After working for 76 years at public transit agencies, bus maintenance attendant Arthur Winston celebrated his first day of retirement and his 100th birthday Wednesday at a party in the cavernous Los Angeles MTA garage named after him.

There to mark his achievements were about 400 colleagues, members of the media, schoolchildren and family. The Laker Girls cheered, "Go Arthur!" A Metropolitan Transportation Authority choir belted out gospel songs. Schoolchildren gave him a handmade book that pronounced the slight retiree "our star."

All the while, the man almost everyone calls "Mr. Winston" grinned serenely under his black fedora. The crowd whistled and clapped in honor of his longevity and work ethic. Since Franklin Delano Roosevelt was president, Winston had missed just one day of work: the day in 1988 that his wife, Frances, died.

Winston, seated on a folding chair in a brown vested suit and shiny gold tie, gazed out at the sea of orange MTA vests and blue work shirts, at TV cameras and at a bus that had delivered him to this party with the constant punctuality that marked his career. Legs crossed, weathered hands folded in his lap, Winston soaked up the scene of silver and orange balloons floating everywhere. He never stopped smiling.

Not after 90 minutes of speeches from bosses and dignitaries, not after 45 more minutes of celebrity-like photo ops, with one well-wisher after another leaning in for a picture with him. Finally, the man of few words was asked why he was retiring. Why now?

"Oh," he whispered with a shrug, "100 years seemed like enough."

Indeed, Winston said, he had a few plans for his next century. He would be gardening at his home south of the Santa Monica Freeway, volunteering in the community -- and exploring the city riding the Metro buses that he and, later, his crews, cleaned daily.

"I'm gonna cool down a bit first," he said with raspy voice -- one of only three sentences he uttered during the hoopla.

Winston will not only play passenger.
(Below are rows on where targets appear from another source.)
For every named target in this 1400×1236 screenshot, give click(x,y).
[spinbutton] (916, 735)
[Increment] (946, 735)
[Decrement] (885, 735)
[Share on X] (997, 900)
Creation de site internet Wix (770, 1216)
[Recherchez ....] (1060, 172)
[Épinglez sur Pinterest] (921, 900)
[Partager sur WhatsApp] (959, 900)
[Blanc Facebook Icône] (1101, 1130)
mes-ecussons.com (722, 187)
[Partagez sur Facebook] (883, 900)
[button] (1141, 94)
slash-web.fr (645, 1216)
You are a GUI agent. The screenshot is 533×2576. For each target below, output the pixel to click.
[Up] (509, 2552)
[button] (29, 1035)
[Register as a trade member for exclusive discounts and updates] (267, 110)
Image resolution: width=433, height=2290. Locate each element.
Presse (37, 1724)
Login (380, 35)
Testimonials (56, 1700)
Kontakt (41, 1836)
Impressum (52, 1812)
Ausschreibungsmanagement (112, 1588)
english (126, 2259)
He will continue driving his faded green Tercel, his friends said. He recently passed his driving test for a license, said Bertha Crear, the mother of one of Winston's crew members.

"We had him over for dinner -- I made neck bones; I know he likes neck bones -- and he was so much fun," Crear said, her son Lester nodding beside her. Mother and son erupted in laughter retelling Winston's dinner table talk, including his scolding of a woman who worked at the state Department of Motor Vehicles.